• _EXTRAIT FOURNI_:
-=-=-=-=-
D. UNE GESTION DES CRÉDITS ENFIN OPTIMALE
1. Une consommation des crédits qui répond enfin à la prévision budgétaire
Alors que la loi de finances initiale pour 2021 prévoyait une dotation de 59 millions d'euros en faveur du pass Culture, 93,55 millions d'euros (AE=CP) ont finalement été consommés. Cette sur-exécution rompt avec la sous-consommation des crédits constatée au cours des précédents exercices. Elle avait été permise par l'ouverture de crédits en collectif de fin de gestion (27 millions d'euros) et le dégel de la réserve de précaution (14 millions d'euros). L'exercice 2022 a confirmé cette tendance avec une consommation intégrale des crédits votés en loi de finances initiale.
Crédits prévus et consommés
au titre du volet individuel
du pass Culture depuis 2019
(en millions d'euros)
Source : commission des finances du Sénat d'après les documents budgétaires
En 2019, seuls 11,91 millions d'euros en CP avaient été consommés, principalement en vue de financer des dépenses de fonctionnement alors que la loi de finances initiale prévoyait une dotation de 28,77 millions d'euros (AE=CP) pour le financement de ce dispositif. L'exercice 2020 avait exacerbé cette tendance à la sous-exécution, la crise sanitaire ayant limité l'offre et conduit au report de l'extension du dispositif. Ainsi sur les 49 millions d'euros prévus en loi de finances initiale, 10 millions d'euros avaient été redéployés et seuls 24,71 millions d'euros ont été effectivement consommés, dont 12,4 millions d'euros dédiés aux frais de gestion.
2. Des coûts de gestion estimés à 29,2 millions d'euros en 2023
Les frais de fonctionnement de la SAS Pass Culture sont estimés à 29,2 millions d'euros en 2023. Ils représentent 11,2 % des dotations versées à la structure.
Répartition de la dotation versée à la SAS Pass Culture
(en millions d'euros)
Source : commission des finances du Sénat d'après les documents budgétaires
Les dépenses de personnel ont atteint 7,77 millions d'euros en 2022, soit une progression de 58,8 % par rapport à 2021. L'élargissement du pass peut justifier pour partie une telle croissance.
Évolution des dépenses de personnel de la SAS Pass Culture depuis 2019
(en euros)
Source : commission des finances du Sénat, d'après les données transmises par la SAS Pass Culture
La progression des recrutements se justifie également par une volonté d'internaliser progressivement les compétences, garantissant ainsi stabilité et continuité des équipes pour le développement de l'application, dans un marché professionnel tendu.
Répartition des postes au sein de la SAS Pass Culture depuis 2019
Source : commission des finances, d'après les données transmises par la SAS Pass Culture
Ce développement interne conduit mécaniquement à une diminution des dépenses d'investissement technologique, estimées à 7,5 millions d'euros en 2022. Celles-ci représentaient ainsi 28,7 % du budget 2022 de la SAS contre 62,3 % du budget 2020.
Répartition du budget annuel de la SAS Pass Culture depuis 2019
(en euros)
-=-=-=-=-
• _DONNÉES FOURNIES_:
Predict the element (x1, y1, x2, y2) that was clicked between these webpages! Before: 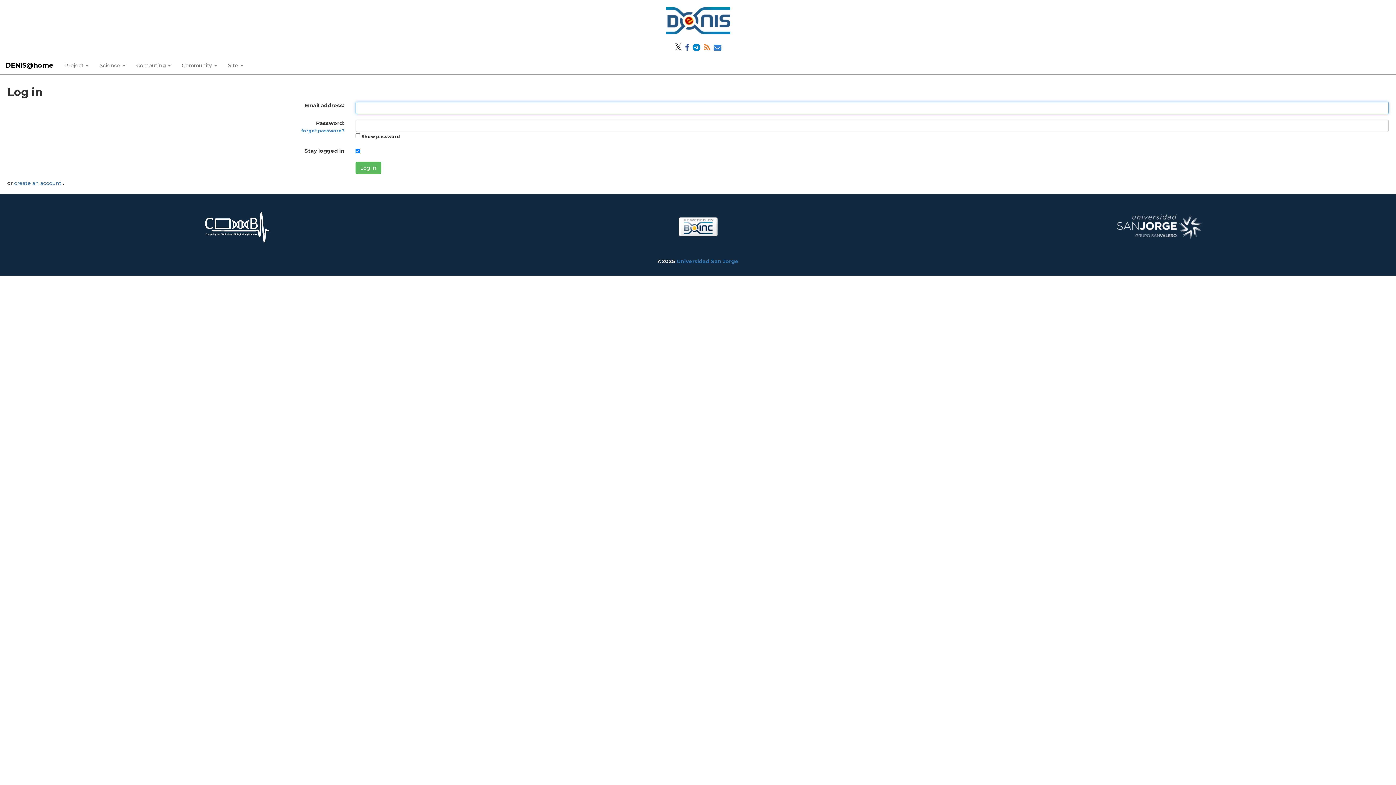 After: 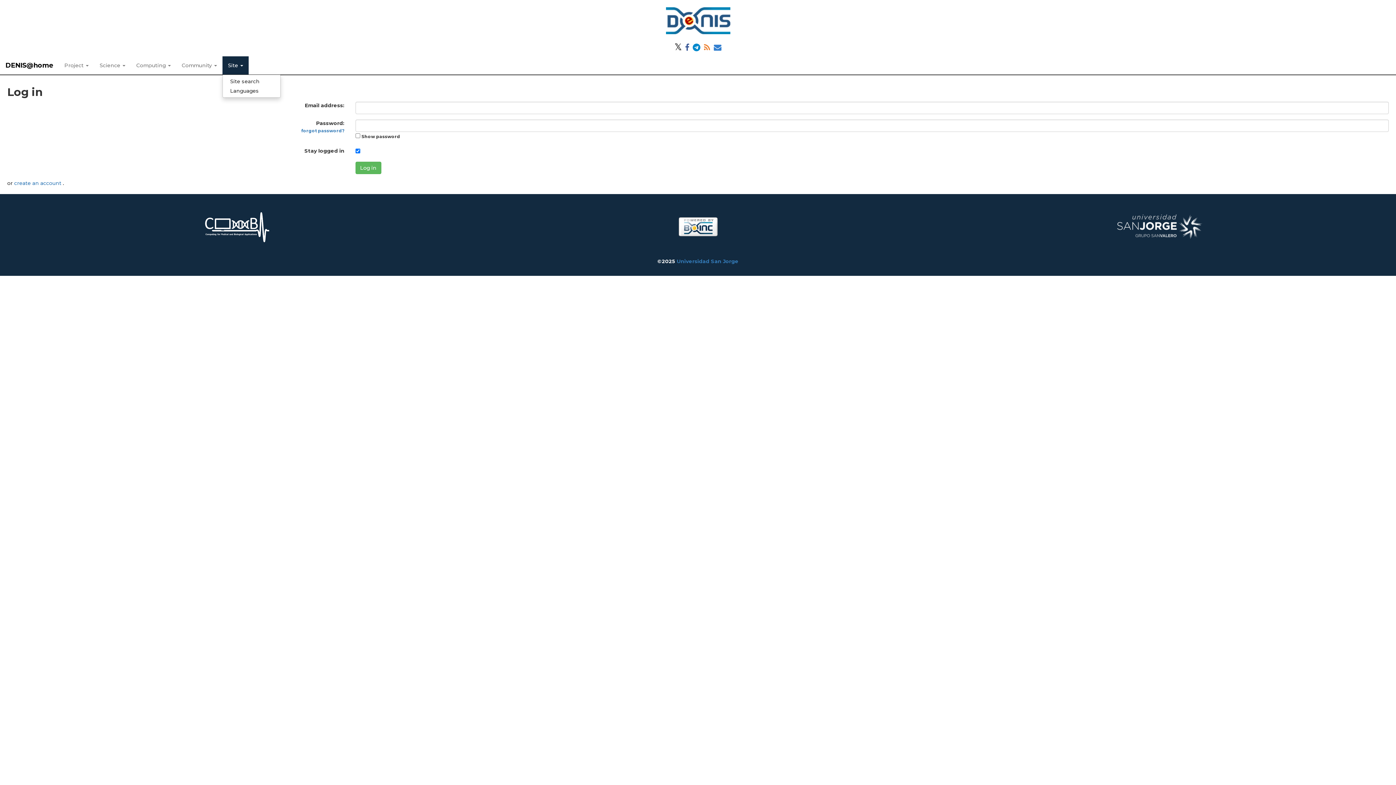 Action: label: Site  bbox: (222, 56, 248, 74)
-=-=-=-=-
• _CONSIGNE ÉCRITE_:
Répondez aux questions suivantes d'après l'extrait sur le pass Culture, en numérotant vos réponses de la même manière.
1. Quel montant a finalement été consommé en 2021 en faveur du pass Culture ?
2. En 2020, combien de crédits ont été effectivement consommés, et quelle part était dédiée aux frais de gestion ?
3. À combien se sont élevées les dépenses de personnel de la SAS Pass Culture en 2022 ?

• _RÉPONSE PRODUITE_:
1. En 2021, 93,55 millions d'euros ont finalement été consommés.
2. En 2020, 24,71 millions d'euros ont été effectivement consommés, dont 12,4 millions d'euros dédiés aux frais de gestion.
3. En 2022, les dépenses de personnel ont atteint 7,77 millions d'euros.